The United States Supreme Court had overturned long-standing law in the Federal Districts of Connecticut and New York with respect to employee claims of retaliation for registering a complaint with an employer under the Fair Labor Standards Act (“Act”). In this case note, we will tell you how the law changed, and how employers should adopt changes in policy and procedure to protect themselves from a new and difficult-to-defend source of employment-related liability.
Fair Labor Standards Act
Kasten v. Genesee Hospital
In Kasten, the Supreme Court conducted a thorough exegesis of the phrase “filed any complaint” in the context of whether the statutory language included oral, as well as written complaints, and whether oral complaints thereby constituted protected conduct under the Act’s anti-retaliation provision. The case involved an employee who complained orally to his supervisor about the physical placement of time clocks so as to deprive workers of compensable time. The employee was fired soon after his complaint. The Supreme Court found the text of the statute to be inconclusive as to its meaning and harkened back to the words of Franklin D. Roosevelt and pre-World War II census data to further divine the Act’s legislative intent.

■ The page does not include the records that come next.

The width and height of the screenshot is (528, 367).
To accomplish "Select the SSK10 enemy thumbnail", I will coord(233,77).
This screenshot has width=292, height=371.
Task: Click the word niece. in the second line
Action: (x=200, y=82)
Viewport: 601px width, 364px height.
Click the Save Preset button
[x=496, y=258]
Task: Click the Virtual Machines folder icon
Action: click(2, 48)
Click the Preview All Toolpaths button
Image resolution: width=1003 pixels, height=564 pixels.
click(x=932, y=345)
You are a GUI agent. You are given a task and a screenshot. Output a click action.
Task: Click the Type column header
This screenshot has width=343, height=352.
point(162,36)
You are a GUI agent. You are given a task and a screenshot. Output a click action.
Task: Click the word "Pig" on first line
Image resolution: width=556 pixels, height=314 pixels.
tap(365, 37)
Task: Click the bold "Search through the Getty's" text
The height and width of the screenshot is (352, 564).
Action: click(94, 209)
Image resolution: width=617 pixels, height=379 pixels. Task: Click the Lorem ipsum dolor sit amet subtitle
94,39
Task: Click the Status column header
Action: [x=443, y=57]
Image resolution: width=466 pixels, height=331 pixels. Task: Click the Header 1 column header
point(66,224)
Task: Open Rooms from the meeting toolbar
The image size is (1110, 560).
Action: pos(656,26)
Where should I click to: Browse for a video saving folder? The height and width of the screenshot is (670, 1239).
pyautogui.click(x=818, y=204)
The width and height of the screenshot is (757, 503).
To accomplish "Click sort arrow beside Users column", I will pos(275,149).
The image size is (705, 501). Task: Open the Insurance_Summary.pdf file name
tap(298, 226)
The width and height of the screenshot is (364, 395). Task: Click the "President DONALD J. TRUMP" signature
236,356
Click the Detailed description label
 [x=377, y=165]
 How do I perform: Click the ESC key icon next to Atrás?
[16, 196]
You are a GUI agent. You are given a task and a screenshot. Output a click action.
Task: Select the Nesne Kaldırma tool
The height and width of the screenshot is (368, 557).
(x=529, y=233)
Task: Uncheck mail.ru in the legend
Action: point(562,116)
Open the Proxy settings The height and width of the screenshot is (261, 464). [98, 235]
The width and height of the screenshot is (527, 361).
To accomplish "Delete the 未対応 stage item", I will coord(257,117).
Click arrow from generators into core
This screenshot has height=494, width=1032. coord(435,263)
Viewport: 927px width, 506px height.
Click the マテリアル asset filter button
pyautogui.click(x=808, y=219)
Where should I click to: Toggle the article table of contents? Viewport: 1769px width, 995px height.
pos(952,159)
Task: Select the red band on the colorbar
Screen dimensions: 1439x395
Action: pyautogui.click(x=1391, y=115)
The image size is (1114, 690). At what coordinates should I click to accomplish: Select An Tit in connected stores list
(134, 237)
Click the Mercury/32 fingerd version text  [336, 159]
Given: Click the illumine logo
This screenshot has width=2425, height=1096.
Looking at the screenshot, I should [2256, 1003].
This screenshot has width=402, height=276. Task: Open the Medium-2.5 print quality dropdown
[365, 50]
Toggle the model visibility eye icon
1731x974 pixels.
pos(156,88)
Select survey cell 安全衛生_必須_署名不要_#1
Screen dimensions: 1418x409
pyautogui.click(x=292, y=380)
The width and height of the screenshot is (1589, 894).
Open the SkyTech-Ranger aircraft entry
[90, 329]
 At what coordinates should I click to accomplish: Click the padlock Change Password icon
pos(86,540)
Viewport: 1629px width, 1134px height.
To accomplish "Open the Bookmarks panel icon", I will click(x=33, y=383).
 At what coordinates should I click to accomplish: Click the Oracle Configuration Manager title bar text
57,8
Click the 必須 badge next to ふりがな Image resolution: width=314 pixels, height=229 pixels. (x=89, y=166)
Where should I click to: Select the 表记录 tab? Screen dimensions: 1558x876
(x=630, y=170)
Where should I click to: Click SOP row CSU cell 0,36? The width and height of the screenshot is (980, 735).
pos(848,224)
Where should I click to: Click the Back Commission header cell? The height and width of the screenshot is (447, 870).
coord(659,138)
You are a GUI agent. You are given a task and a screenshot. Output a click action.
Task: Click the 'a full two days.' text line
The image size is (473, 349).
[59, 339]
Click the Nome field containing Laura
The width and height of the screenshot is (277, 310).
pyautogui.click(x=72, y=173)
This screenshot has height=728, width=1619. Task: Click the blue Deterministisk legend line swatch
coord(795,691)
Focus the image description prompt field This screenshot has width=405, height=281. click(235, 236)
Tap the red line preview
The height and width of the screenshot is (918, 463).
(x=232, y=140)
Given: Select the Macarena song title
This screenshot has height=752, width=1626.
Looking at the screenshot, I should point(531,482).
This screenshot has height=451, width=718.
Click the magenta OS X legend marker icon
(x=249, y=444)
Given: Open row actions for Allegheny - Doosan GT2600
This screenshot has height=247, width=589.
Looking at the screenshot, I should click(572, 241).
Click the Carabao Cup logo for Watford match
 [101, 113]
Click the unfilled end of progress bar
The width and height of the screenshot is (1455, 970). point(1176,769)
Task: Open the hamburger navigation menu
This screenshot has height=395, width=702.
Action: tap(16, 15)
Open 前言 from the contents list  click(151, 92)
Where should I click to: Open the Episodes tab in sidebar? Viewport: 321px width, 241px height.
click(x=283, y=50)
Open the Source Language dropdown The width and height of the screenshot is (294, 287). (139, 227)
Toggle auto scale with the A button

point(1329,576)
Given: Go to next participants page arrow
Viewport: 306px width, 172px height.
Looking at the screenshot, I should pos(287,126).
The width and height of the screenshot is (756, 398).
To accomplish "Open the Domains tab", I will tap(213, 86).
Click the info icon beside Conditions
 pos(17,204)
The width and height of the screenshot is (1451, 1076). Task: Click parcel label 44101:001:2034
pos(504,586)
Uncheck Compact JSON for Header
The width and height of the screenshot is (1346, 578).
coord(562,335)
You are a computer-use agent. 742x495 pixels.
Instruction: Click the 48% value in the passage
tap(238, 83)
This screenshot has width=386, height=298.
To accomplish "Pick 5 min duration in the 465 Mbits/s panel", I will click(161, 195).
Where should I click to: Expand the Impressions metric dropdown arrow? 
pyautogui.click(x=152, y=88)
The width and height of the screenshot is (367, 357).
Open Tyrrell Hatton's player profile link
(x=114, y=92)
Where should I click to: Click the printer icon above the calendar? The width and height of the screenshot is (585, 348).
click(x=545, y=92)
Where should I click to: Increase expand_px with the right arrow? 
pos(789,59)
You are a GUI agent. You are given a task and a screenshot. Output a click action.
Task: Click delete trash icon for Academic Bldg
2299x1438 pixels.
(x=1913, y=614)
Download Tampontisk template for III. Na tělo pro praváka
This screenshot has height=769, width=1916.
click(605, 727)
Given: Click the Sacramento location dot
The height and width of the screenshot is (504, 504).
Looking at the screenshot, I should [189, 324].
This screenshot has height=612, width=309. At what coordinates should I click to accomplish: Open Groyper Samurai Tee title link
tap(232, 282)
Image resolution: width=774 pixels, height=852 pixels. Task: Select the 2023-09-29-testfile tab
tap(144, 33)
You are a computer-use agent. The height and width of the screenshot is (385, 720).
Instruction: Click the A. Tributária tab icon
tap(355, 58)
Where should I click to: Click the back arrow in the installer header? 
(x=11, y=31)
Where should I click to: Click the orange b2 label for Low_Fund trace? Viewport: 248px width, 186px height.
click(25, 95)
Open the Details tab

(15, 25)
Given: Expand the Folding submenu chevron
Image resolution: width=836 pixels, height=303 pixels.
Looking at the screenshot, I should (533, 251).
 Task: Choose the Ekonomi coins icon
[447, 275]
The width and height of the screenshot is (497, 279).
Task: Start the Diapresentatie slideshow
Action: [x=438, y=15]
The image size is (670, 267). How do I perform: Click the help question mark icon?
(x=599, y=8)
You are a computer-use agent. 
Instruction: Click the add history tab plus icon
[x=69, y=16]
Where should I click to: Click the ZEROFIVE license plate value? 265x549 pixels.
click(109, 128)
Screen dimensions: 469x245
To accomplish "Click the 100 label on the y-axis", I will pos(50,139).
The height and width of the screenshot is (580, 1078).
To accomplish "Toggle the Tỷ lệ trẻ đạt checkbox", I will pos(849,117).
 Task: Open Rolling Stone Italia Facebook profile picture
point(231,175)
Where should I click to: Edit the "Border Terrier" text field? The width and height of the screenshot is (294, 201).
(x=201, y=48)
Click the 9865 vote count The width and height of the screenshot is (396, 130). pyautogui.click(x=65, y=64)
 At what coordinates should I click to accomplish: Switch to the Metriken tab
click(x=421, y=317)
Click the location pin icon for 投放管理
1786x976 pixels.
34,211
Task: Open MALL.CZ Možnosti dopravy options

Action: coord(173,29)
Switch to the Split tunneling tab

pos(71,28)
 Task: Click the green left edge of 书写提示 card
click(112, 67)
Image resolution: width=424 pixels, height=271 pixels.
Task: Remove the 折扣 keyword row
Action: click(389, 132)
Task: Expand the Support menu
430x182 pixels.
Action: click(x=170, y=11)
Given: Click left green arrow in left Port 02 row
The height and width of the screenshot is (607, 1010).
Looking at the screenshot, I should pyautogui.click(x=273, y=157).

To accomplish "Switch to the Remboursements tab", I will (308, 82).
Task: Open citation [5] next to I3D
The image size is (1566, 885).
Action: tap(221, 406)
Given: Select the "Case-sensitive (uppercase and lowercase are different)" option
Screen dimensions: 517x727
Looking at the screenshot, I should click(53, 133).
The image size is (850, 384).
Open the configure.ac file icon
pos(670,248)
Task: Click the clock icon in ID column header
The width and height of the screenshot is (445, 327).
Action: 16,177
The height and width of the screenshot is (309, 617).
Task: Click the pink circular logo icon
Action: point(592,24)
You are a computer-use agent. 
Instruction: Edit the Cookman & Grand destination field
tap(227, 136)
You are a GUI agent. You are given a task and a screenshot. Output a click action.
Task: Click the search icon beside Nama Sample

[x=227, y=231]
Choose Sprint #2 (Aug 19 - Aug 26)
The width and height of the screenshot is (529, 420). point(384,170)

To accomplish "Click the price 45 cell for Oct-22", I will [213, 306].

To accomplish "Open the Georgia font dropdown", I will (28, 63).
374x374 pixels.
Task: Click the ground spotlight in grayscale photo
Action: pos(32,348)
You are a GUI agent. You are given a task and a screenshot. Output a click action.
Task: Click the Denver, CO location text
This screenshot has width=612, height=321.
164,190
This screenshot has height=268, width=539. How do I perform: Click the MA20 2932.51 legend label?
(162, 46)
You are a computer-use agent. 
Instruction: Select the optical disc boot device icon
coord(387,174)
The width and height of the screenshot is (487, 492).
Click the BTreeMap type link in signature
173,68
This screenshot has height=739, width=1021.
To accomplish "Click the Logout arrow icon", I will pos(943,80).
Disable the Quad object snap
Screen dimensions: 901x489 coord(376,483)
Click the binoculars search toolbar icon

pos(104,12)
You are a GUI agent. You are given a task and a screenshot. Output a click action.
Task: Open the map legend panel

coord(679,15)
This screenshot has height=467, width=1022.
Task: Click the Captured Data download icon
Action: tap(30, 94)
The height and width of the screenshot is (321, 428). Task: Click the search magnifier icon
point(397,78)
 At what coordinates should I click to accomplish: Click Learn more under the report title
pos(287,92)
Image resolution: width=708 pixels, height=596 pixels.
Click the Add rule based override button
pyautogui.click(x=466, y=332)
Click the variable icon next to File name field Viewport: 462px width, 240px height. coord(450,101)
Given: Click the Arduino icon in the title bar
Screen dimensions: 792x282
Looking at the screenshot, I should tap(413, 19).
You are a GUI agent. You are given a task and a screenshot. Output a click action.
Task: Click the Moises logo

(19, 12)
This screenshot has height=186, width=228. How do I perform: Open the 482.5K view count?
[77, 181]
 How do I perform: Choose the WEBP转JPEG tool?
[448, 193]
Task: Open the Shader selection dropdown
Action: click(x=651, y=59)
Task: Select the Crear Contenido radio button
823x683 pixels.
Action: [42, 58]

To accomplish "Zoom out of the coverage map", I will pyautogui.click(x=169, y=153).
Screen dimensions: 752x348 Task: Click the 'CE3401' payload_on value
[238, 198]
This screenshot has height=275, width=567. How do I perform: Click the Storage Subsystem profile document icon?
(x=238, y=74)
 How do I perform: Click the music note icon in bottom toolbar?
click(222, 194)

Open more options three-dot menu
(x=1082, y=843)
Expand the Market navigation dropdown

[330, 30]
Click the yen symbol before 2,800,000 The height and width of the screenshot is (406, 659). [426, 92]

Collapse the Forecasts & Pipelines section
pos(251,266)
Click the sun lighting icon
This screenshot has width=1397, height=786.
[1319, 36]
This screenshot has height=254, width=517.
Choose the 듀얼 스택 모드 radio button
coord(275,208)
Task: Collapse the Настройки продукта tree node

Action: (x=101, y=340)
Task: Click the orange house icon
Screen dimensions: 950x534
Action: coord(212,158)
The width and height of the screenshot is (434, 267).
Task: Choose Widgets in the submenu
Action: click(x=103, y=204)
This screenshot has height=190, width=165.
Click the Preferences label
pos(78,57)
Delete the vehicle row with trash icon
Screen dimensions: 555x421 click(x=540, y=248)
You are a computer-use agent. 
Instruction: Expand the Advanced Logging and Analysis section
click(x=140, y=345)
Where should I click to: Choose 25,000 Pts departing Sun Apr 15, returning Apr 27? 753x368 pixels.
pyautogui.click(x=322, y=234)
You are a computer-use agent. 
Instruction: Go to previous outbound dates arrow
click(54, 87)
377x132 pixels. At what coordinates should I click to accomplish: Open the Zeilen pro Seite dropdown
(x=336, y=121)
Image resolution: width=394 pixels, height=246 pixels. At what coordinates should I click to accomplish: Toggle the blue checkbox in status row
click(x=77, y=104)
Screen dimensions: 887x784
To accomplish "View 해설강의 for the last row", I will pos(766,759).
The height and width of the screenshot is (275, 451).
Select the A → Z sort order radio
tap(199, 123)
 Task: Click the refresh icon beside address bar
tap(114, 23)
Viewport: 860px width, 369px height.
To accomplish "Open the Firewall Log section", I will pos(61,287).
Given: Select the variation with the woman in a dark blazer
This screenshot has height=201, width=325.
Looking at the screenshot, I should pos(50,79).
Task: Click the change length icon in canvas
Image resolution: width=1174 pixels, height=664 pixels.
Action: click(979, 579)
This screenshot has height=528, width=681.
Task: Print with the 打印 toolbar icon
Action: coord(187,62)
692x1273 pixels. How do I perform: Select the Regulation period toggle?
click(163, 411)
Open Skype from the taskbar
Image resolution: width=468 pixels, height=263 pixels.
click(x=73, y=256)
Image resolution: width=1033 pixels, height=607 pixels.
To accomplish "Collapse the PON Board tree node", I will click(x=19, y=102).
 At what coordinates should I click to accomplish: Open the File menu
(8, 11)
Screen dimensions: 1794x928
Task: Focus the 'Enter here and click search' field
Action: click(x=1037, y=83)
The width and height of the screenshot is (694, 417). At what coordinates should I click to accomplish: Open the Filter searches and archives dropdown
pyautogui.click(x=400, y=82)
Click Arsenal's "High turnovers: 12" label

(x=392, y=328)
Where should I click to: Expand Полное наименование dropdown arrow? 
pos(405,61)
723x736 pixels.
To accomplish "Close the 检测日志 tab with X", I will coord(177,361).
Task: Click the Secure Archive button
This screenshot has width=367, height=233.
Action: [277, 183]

The Supreme Court ultimately concluded: “[t]o fall within the scope of the anti retaliation provision, a complaint must be sufficiently clear and detailed for a reasonable employer to understand it, in light of both content and context, as an assertion of rights protected by the statute and a call for their protection. This standard can be met, however, by oral complaints, as well as by written ones.” Kasten at * 23. Left unanswered by the Court, however, is the actual level of clarity and detail required to elevate some employee “letting off steam” (e.g., to a supervisor at a Friday night, after-work happy hour) to the protected activity of “filing of a complaint.” Turning the already murky waters opaque, the Court offered this guidance: “[t]he phrase ‘filed any complaint’ contemplates some degree of formality, certainly to the point where the recipient has been given fair notice that a grievance has been lodged and does, or should, reasonably understand the matter as part of its business concerns.”